WORKING DATA START

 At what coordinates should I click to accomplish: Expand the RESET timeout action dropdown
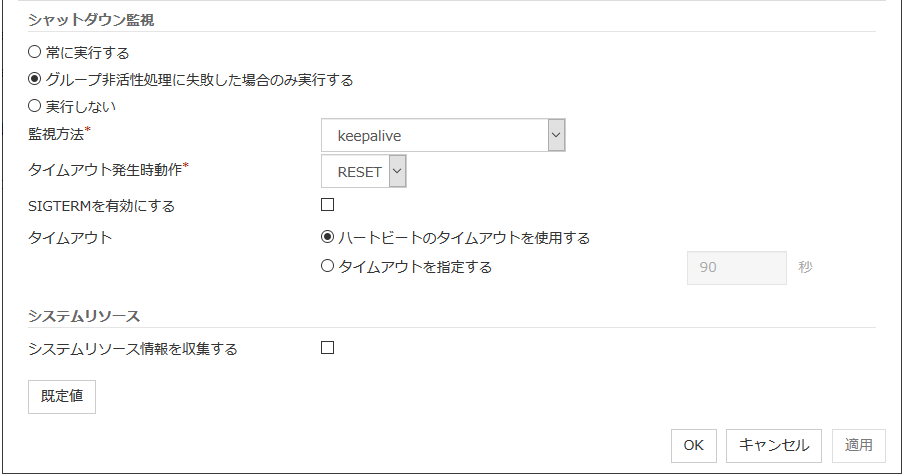coord(364,172)
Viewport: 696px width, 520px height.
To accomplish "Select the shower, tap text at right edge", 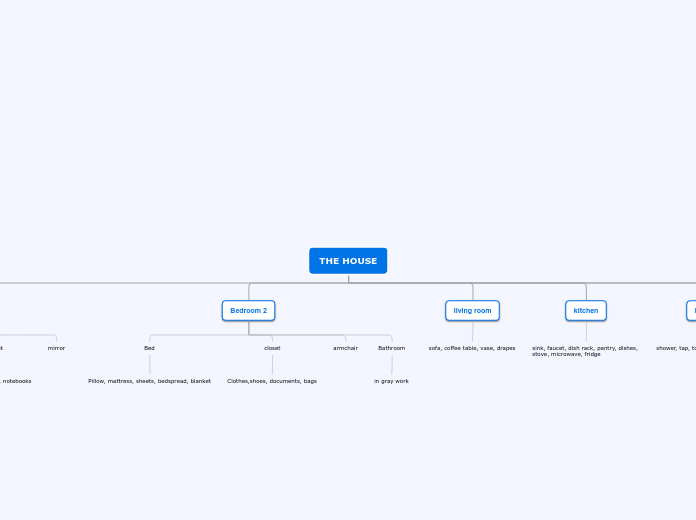I will (676, 348).
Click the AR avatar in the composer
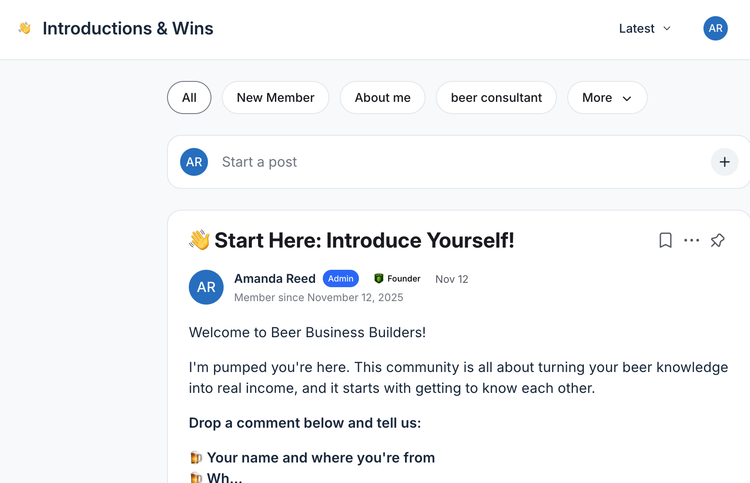 pyautogui.click(x=194, y=162)
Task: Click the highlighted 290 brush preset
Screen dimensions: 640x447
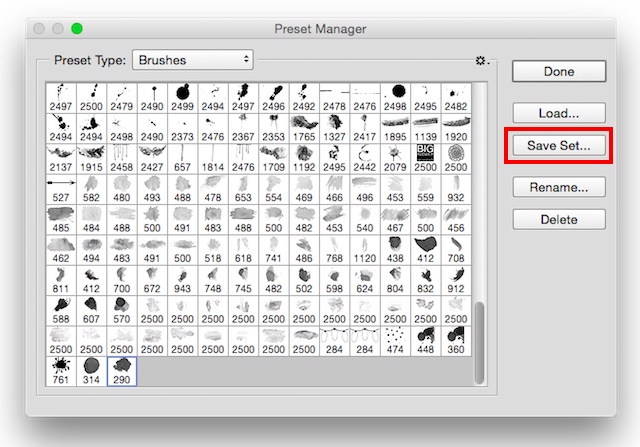Action: click(x=122, y=371)
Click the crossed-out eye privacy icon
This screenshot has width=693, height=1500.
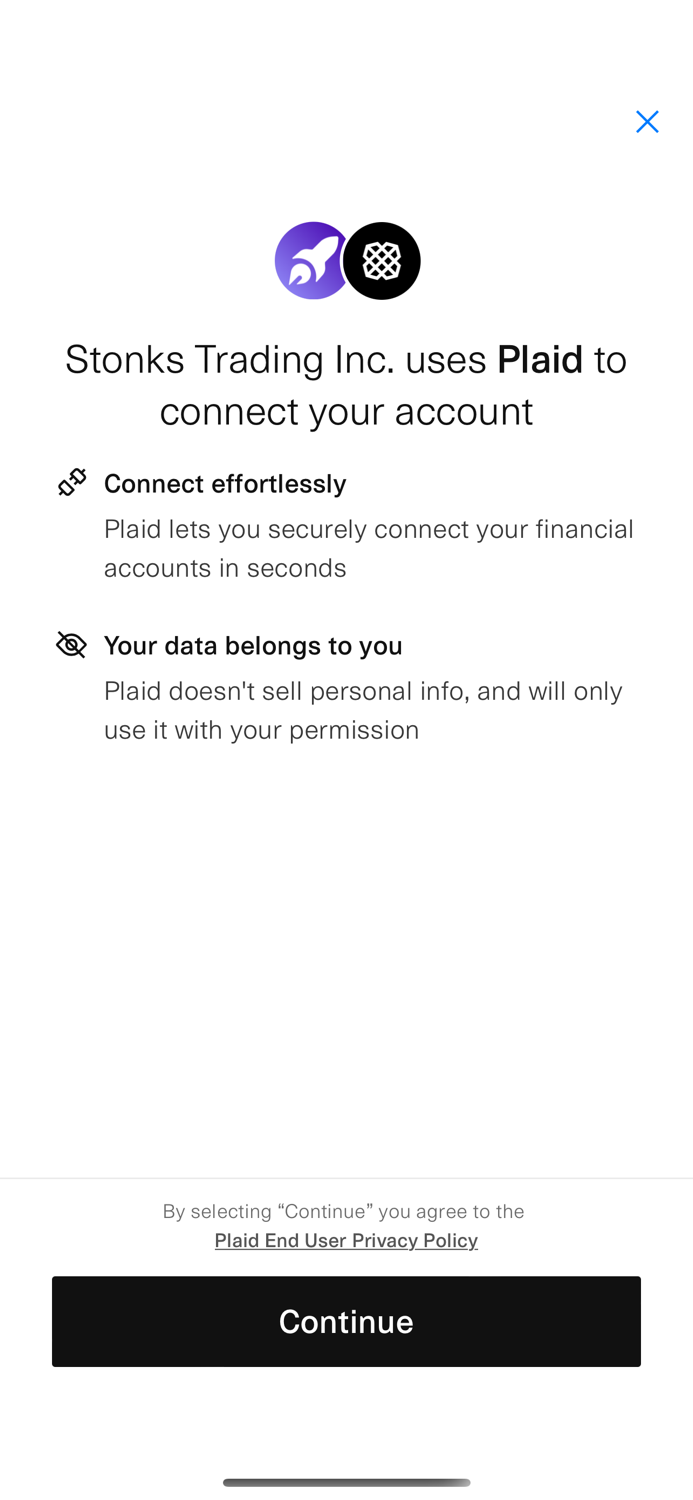point(72,645)
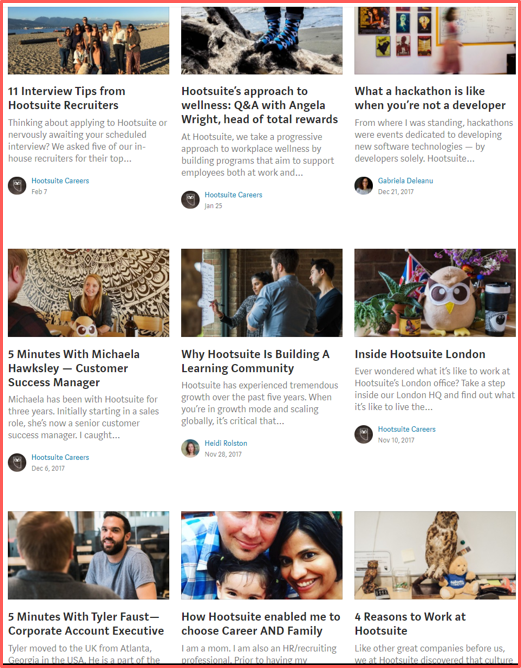Open 'Why Hootsuite Is Building A Learning Community'
The height and width of the screenshot is (668, 521).
tap(256, 361)
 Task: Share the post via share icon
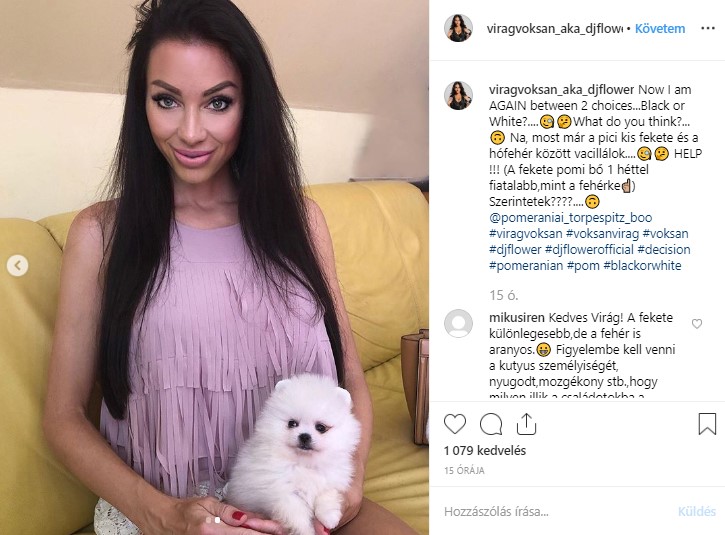tap(526, 424)
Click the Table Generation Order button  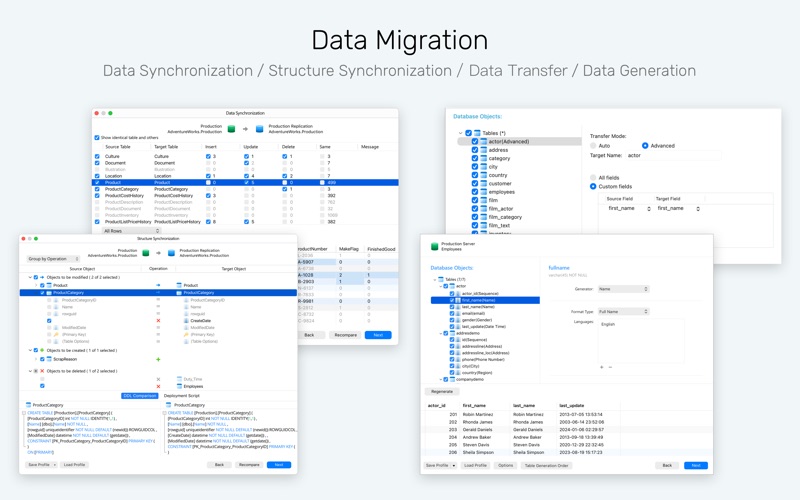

WORKING DATA END

> _YOUR TASK_
Return only the part above that opens with the line containing "Click the AR avatar in the composer" and closes with the line containing "Click the crossed-out eye privacy icon", exactly and with both ends, skipping the pictures.

> _EXPECTED OUTPUT_
Click the AR avatar in the composer
 pyautogui.click(x=194, y=162)
Task: Click the highlighted 290 brush preset
Screen dimensions: 640x447
Action: click(x=122, y=371)
Click the crossed-out eye privacy icon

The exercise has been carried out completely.